San Donato Park, Florence
On Wednesday, June 9, in the San Donato Park of Florence, Dante’s Star (La Stella di Dante), an environmental installation created by Felice Limosani with the scientific contribution of Professor Stefano Mancuso, the landscaping supervision of CNR researcher Alberto Giuntoli, and the patronage of the City of Florence, was presented for the commemoration of the 700th anniversary of the death of Dante Alighieri. The Florentine fashion brand Il Bisonte SpA offers this gift with great symbolic value to the city as a lasting legacy for the benefit of the community and the environment.
Felice Limosani’s environmental installation art symbolically translates phrases that close the three canticles of the Divine Comedy: “Thence we came forth to rebehold the stars.” (Inferno); “Pure and disposed to mount unto the stars.” (Purgatory); “The Love which moves the sun and the other stars.” (Paradise)
The project was created in the heart of the San Donato Park in the Novoli district with 50 oak trees of the Quercus phellos species, also known as the willow oak, six meters tall and thirty years old.

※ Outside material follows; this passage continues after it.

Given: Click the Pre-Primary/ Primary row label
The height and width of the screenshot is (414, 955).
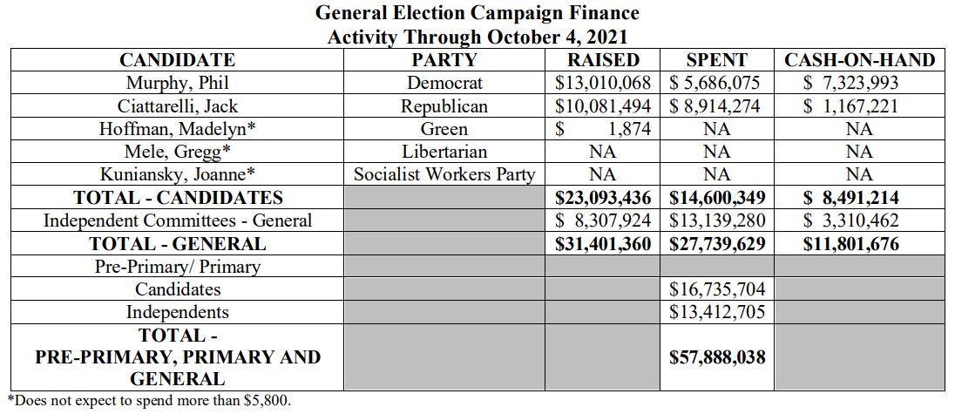Looking at the screenshot, I should [x=177, y=267].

Dante’s Star is situated in the first urban area of Florence, the protagonist of great expansion following the housing boom of the 1950s and 1960s. The same area was recently at the center of an impressive urban redevelopment project in which the park was created as a green area connecting new university facilities and residential buildings on one side and the City Courthouse on the other, and intended to improve the livability of the area.
The eastern tip of the Star points precisely at the Courthouse, which also symbolically intends to make amends for the Supreme Poet’s undeserved exile. With its artistic design, Dante’s Star will contribute to enriching the landscape as well as the cultural content of the space, creating a new identifying point of reference for the San Donato Park. Furthermore, the increase of shaded area will make the park more attractive and usable by citizens, creating a new place for meeting and sharing space.
The installation — which extends for more than 180 meters in width and will be visible from Google Earth and from planes departing and arriving at the nearby Peretola Airport — is destined to change chromatically with the seasons. In the fall, the leaves will gradually turn yellow and then red, and as they fall from the branches, they will create a star design directly on the ground.
As stated in the scientific report by Professor Stefano Mancuso with Pnat (Project Nature), a spin-off company of the University of Florence co-founded and directed by the professor, the artistic intervention of Felice Limosani will have a positive impact on the environment, thanks to the absorption of carbon dioxide and the release of oxygen by the oaks, the capture of polluting compounds present in the air — such as fine dust and nitrogen oxides — and the consequent reduction of their dispersion in the environment. It will also clearly contribute to improving urban water management due to the increased permeability of the soil and a resulting decrease in environmental management costs.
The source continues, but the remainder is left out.